2. In the agent the heart and soul is to be considered, which in the person acting is the chief mover. If the soul be Rachah, vain and light, as when we take God's name without due advice and reverence, though we propound a right end, yet we take his name in vain. Therefore the wise man advises "not to be rash with our mouth" (Ecclesiastes 5:2); and the Psalmist professes that his heart was fixed when he praised God (Psalms 57:7): the heart ought to be fixed and stablished by a due consideration of God's greatness when we speak of him. This is opposed to rashness, inconstancy, and lightness, such as are in chaff and smoke, which are apt to be carried away with every blast, and such as are so qualified do take God's name in vain.
3. In the work itself may be a twofold vanity, which must be avoided. Firstly, Falsehood. Secondly, Injustice.

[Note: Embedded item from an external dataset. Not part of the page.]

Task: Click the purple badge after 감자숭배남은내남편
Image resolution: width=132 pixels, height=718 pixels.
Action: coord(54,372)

a) If it be false, then is it also vain, as theirs in Isaiah 28:15 : "We have made a covenant with death, and with hell are we at agreement; when the overflowing scourge shall pass through, it shall not come unto us: for we have made lies our refuge, and under falsehood have we hid ourselves." And this is that actio erroris, work of error, of which Jeremiah speaketh. Vanitas opponitur veritati, vanity is opposed to verity and truth; therefore a thing is said to be vain when it is false or erroneous. "They are vanity, the work of errors", saith the prophet (Jeremiah 10:15); and as there is truth in natural things, so is there a truth in moral things, which if it be wanting, our speech is vain.

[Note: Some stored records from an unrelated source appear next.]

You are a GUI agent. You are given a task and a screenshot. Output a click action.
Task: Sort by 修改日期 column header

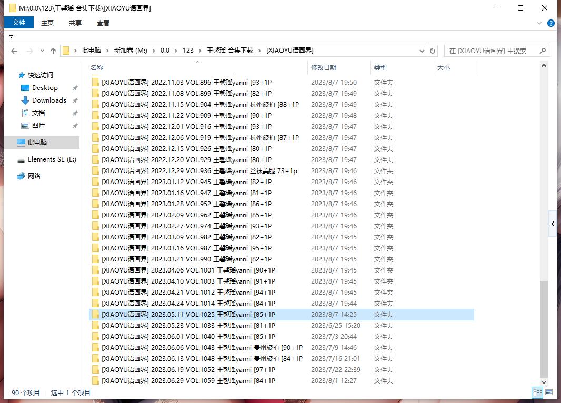click(324, 68)
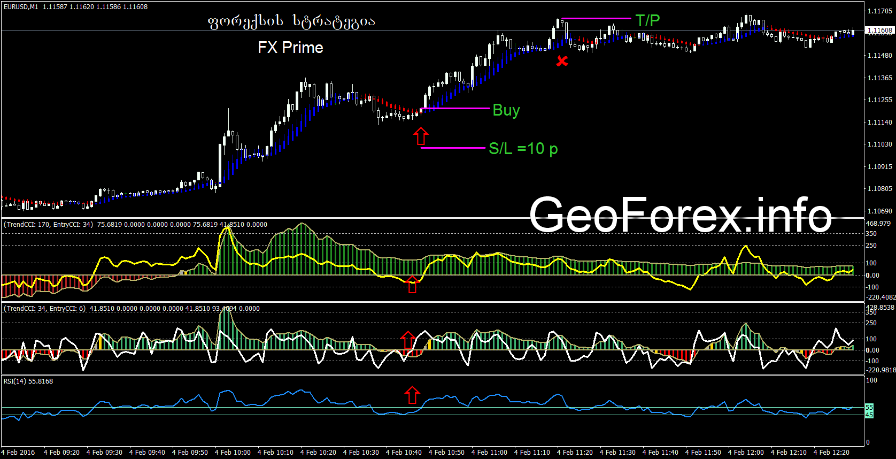Click the red arrow in the RSI panel
The height and width of the screenshot is (459, 896).
point(412,395)
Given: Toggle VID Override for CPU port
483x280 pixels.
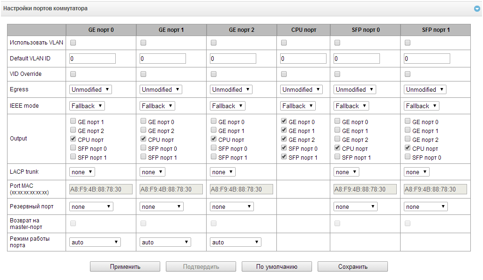Looking at the screenshot, I should click(284, 74).
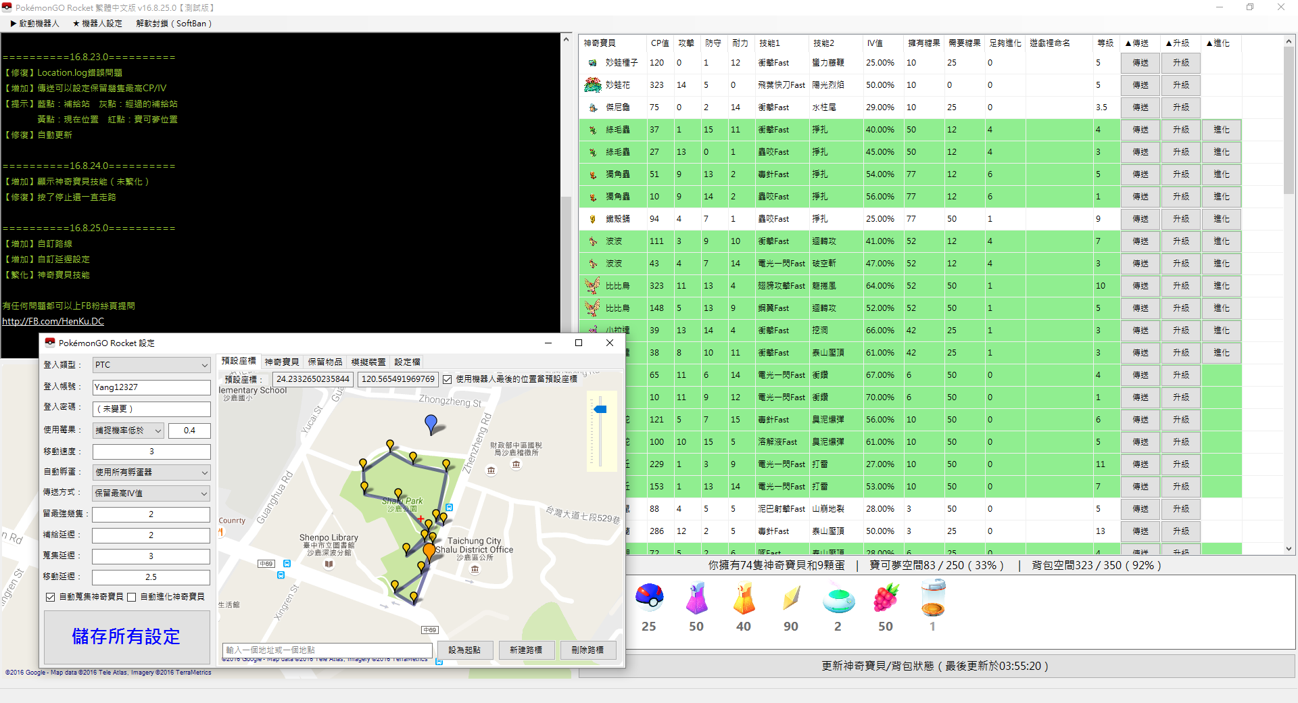Expand the 自動孵蛋 dropdown
This screenshot has height=703, width=1298.
coord(151,472)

b) If unjust it is vain too. "If I be wicked, why then labour I in vain?" saith holy Job 9:29; and, "The very hope of unjust men perisheth", saith the wise man (Proverbs 11:7); and, "They walk in a vain shadow, and disquiet themselves in vain" (Psalms 39:6). If justice be wanting in our actions, or truth in our assertions and promises, they are vain; and to use God's name in either is to take his name in vain. So that if either we take the name of God to no end, but make it common, and take it up as a custom till it come to a habit, not for any good end; or if our hearts be not stable or fixed, but light and inconstant when we take it; or if we take it to colour or bolster up any falsehood or any unjust act, we take it in vain, and break the commandment. —Lancelot Andrews.
HINTS TO PREACHERS.
Ver. 20. Two scandalous offences against God.
1. To speak slanderously of him.
2. To speak irreverently of him. These are committed only by his enemies.
Ver. 21. Do not I hate them, O LORD, that hate thee? He was a good hater, for he hated only those who hated good. Of this hatred he is not ashamed, but he sets it forth as a virtue to which he would have the Lord bear testimony. To love all men with benevolence is our duty; but to love any wicked man with complacency would be a crime. To hate a man for his own sake, or for any evil done to us, would be wrong; but to hate a man because he is the foe of all goodness and the enemy of all righteousness, is nothing more nor less than an obligation. The more we love God the more indignant shall we grow with those who refuse him their affection. "If any man love not the Lord Jesus Christ let him be Anathema Maranatha." Truly, "jealousy is cruel as the grave." The loyal subject must not be friendly to the traitor.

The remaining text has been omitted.